Exercises:
**1)** In the column about the IHA Connect SPRING event, who sat down with Marshal Cohen for the Fireside Chat?
**2)** Rescale the rows from the line with "You are a GUI" to the line with "tap(62, 168)", both included, and reproduce them in full with their requests. Multiply only the click coordinates in the answers by 1.5, round them to whole numbers with halves rounding up, and omit the pictures.

Document section:
· · · · · · ·

By Peter Giannetti

I was greeted upon my arrival at the International Housewares Association in March with the opportunity to participate in the inaugural IHA Connect SPRING virtual event.

The event’s array of keynotes, sessions and virtual product demonstrations delivered compelling insight into how developments of the past year have recalibrated practices and products for serving the home + housewares marketplace.

One entry on the Connect SPRING agenda especially caught my attention: the Fireside Chat with The NPD Group’s chief retail advisor Marshal Cohen and Bed Bath & Beyond CEO Mark Tritton. I was curious, as certainly many were, about how open Tritton would be regarding the progress of the retailer’s transformation.

In what must have been an encouraging revelation to an industry craving a revitalized Bed Bath & Beyond, Tritton delivered a candid, forthcoming assessment of the retailer’s previous shortcomings and its recommitment to a customer-aligned purpose as a home products retailing authority.

· · · · · · ·

Stored records:
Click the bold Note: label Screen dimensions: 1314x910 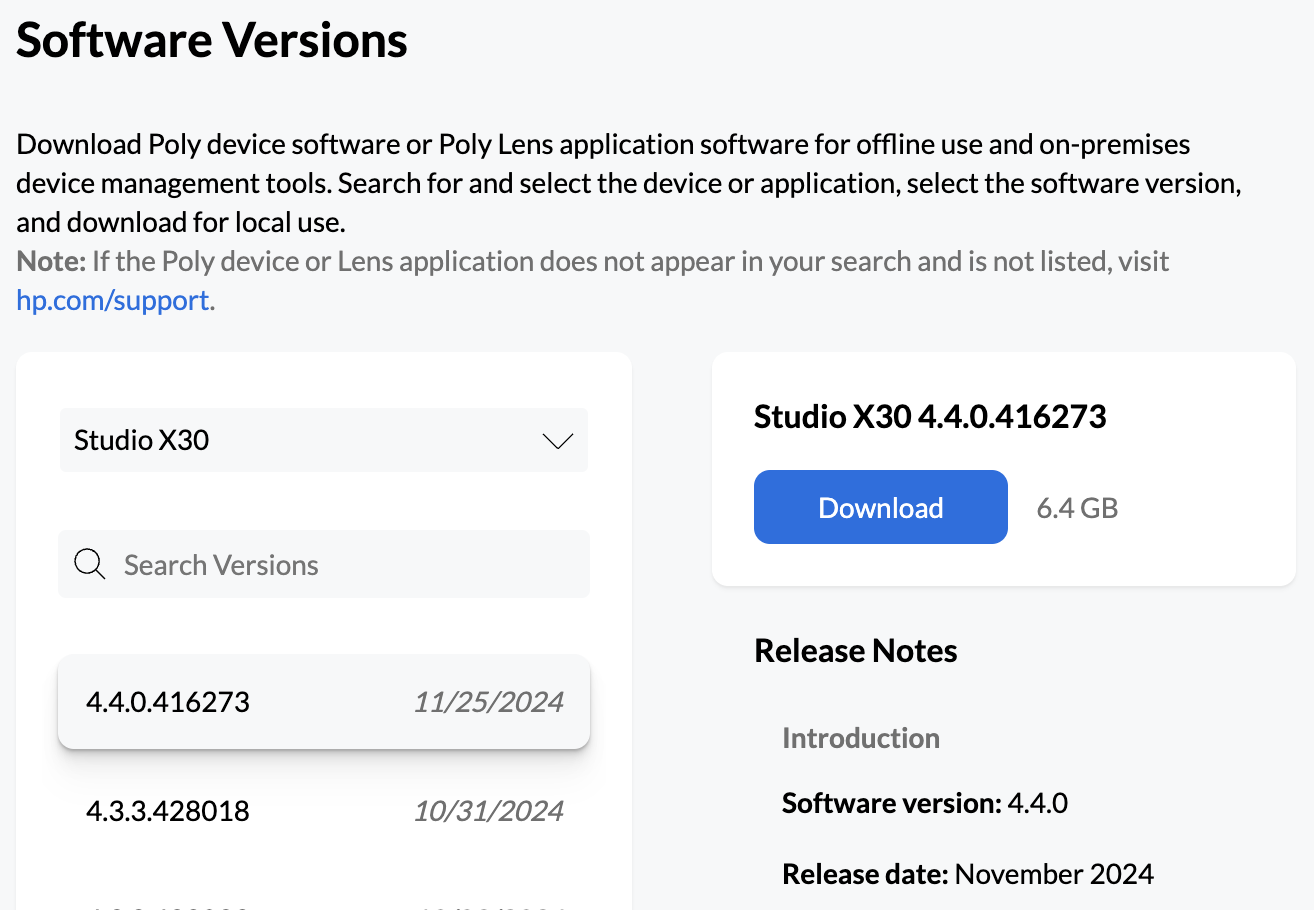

· · · · · · ·

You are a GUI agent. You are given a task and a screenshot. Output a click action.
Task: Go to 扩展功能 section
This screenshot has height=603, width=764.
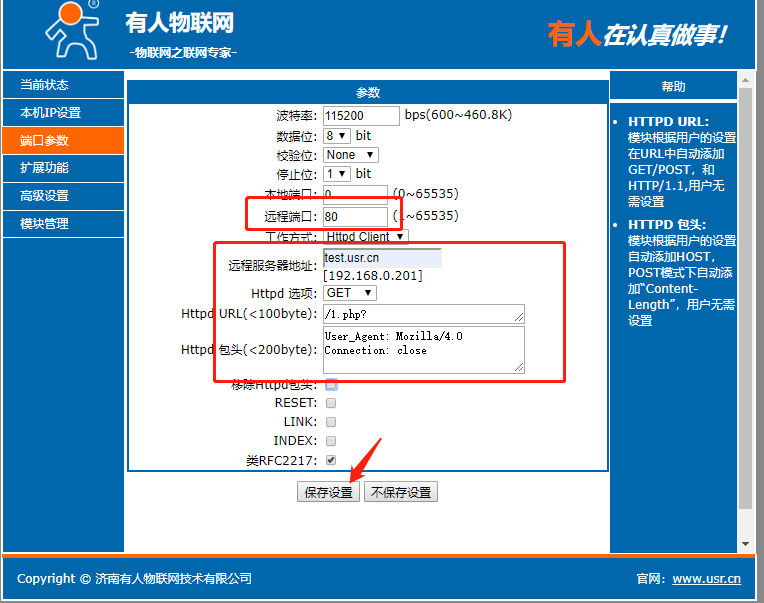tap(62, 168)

· · · · · · ·

Worked answers:
**1)** Bed Bath & Beyond CEO Mark Tritton.

**2)**
You are a GUI agent. You are given a task and a screenshot. Output a click action.
Task: Go to 扩展功能 section
This screenshot has height=603, width=764.
tap(93, 252)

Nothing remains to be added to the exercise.